Scale the coordinates in the answers by 2.2, rounding each to the nearest whole number with halves going up, and rewrite every line from the one holding "Where should I" through the end of the entries, inclusive, requests included and nothing else. Leave the pictures out of your answer.

# # # # # # #

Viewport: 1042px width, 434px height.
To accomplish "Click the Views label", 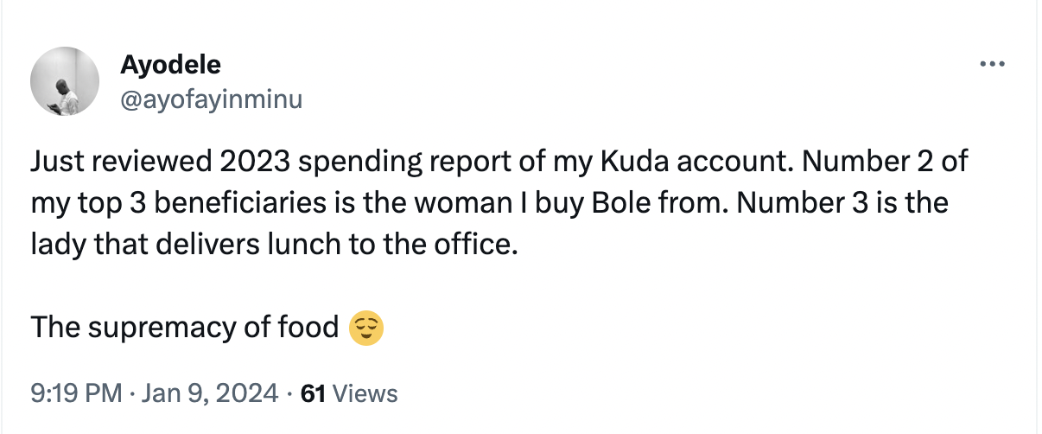I will [x=365, y=394].
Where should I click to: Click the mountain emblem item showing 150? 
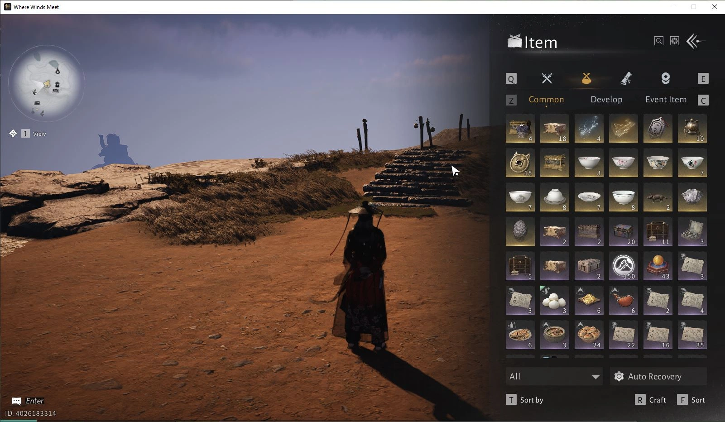tap(623, 266)
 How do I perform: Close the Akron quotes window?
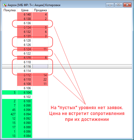[127, 5]
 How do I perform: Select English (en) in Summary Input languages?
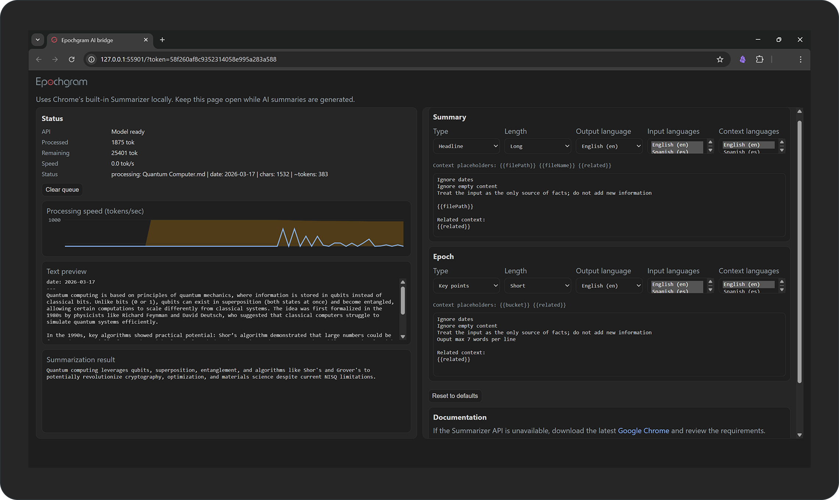click(670, 144)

# # # # # # #

Full output>
Where should I click to: Click the mountain emblem item showing 150? 
tap(1371, 585)
 How do I perform: Close the Akron quotes window?
[279, 11]
 How do I perform: Select English (en) in Summary Input languages?
click(1474, 317)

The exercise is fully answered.